REQUIREMENT >> Please render the items below as a numbered list, starting at the line that contains "Viewport: 519px width, 389px" and ending at the last line of the items, and leave out any blank lines.

** start EXTRACTED RECORDS **

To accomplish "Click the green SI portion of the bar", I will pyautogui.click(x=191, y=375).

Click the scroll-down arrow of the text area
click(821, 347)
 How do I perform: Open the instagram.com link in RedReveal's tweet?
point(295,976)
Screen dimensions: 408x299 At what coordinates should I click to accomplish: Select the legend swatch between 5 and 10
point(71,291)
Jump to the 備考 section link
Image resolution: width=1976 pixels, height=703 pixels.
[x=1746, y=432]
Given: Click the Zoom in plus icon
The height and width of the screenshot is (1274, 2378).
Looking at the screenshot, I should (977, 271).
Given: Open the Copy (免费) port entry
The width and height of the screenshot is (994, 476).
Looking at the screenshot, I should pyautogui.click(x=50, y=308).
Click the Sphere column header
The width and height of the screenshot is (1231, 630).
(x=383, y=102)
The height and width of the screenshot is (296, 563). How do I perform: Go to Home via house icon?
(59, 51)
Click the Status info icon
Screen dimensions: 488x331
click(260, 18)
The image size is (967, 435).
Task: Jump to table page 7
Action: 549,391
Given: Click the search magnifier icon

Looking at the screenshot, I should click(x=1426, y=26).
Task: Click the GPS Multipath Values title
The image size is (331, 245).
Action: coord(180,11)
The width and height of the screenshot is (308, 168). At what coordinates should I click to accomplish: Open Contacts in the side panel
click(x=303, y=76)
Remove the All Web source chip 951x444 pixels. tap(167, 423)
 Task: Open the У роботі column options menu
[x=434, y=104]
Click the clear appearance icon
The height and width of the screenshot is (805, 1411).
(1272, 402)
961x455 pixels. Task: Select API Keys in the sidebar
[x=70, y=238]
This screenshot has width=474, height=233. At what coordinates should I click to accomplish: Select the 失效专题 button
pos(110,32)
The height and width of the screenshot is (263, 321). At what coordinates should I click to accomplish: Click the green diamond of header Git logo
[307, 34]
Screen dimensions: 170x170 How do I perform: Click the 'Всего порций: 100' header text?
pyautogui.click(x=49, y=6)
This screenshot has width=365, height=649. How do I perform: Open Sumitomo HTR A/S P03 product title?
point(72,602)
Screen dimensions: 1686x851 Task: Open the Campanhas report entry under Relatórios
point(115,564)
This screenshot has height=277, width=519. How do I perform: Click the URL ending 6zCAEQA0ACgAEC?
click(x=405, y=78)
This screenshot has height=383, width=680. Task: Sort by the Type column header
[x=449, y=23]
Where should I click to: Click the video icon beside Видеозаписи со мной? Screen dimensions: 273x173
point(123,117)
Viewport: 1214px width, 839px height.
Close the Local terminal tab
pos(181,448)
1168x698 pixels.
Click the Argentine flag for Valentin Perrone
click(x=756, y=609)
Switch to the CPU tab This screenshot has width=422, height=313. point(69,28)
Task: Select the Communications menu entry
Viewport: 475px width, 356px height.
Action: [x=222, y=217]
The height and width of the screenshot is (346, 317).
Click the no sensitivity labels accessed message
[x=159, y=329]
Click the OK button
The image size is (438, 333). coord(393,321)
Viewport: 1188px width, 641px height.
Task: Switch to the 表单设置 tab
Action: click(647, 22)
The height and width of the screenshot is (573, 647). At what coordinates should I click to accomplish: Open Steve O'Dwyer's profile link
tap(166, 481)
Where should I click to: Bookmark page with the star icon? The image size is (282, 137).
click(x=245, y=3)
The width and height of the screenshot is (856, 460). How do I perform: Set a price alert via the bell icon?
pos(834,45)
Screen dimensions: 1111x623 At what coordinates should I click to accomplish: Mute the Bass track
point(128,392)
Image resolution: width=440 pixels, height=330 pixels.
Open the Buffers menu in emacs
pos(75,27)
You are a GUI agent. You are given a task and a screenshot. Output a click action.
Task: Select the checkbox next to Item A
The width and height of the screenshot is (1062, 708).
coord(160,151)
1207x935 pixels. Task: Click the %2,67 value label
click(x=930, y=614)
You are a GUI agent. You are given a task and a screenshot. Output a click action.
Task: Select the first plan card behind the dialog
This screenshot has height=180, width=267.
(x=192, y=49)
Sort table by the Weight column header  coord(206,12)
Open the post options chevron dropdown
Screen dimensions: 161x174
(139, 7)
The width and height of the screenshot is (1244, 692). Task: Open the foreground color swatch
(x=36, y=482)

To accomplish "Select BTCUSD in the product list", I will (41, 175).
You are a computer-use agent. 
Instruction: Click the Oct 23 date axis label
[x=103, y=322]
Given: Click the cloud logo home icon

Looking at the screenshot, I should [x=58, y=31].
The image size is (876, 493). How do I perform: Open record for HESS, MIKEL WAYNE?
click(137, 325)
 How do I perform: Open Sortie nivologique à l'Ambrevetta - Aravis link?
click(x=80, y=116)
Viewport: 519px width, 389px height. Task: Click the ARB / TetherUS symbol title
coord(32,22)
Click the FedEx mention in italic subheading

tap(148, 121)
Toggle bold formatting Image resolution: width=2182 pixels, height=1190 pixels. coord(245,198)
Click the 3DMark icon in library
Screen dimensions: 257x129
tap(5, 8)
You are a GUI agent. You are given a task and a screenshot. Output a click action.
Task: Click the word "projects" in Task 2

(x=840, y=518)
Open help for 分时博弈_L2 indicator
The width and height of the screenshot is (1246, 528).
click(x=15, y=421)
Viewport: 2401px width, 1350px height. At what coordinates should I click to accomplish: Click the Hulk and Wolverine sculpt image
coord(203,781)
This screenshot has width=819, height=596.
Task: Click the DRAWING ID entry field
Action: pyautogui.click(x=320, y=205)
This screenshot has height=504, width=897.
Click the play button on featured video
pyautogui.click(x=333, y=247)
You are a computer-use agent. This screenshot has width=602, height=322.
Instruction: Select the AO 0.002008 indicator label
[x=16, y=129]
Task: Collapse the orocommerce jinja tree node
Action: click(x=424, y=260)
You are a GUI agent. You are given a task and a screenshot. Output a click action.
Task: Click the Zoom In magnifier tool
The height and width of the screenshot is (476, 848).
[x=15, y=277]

** end EXTRACTED RECORDS **

CORRECT OUTPUT >>
1. Viewport: 519px width, 389px height. Task: Click the ARB / TetherUS symbol title
2. coord(32,22)
3. Click the FedEx mention in italic subheading
4. tap(148, 121)
5. Toggle bold formatting Image resolution: width=2182 pixels, height=1190 pixels. coord(245,198)
6. Click the 3DMark icon in library
7. Screen dimensions: 257x129
8. tap(5, 8)
9. You are a GUI agent. You are given a task and a screenshot. Output a click action.
10. Task: Click the word "projects" in Task 2
11. (x=840, y=518)
12. Open help for 分时博弈_L2 indicator
13. The width and height of the screenshot is (1246, 528).
14. click(x=15, y=421)
15. Viewport: 2401px width, 1350px height. At what coordinates should I click to accomplish: Click the Hulk and Wolverine sculpt image
16. coord(203,781)
17. This screenshot has width=819, height=596.
18. Task: Click the DRAWING ID entry field
19. Action: pyautogui.click(x=320, y=205)
20. This screenshot has height=504, width=897.
21. Click the play button on featured video
22. pyautogui.click(x=333, y=247)
23. You are a computer-use agent. This screenshot has width=602, height=322.
24. Instruction: Select the AO 0.002008 indicator label
25. [x=16, y=129]
26. Task: Collapse the orocommerce jinja tree node
27. Action: click(x=424, y=260)
28. You are a GUI agent. You are given a task and a screenshot. Output a click action.
29. Task: Click the Zoom In magnifier tool
30. The height and width of the screenshot is (476, 848).
31. [x=15, y=277]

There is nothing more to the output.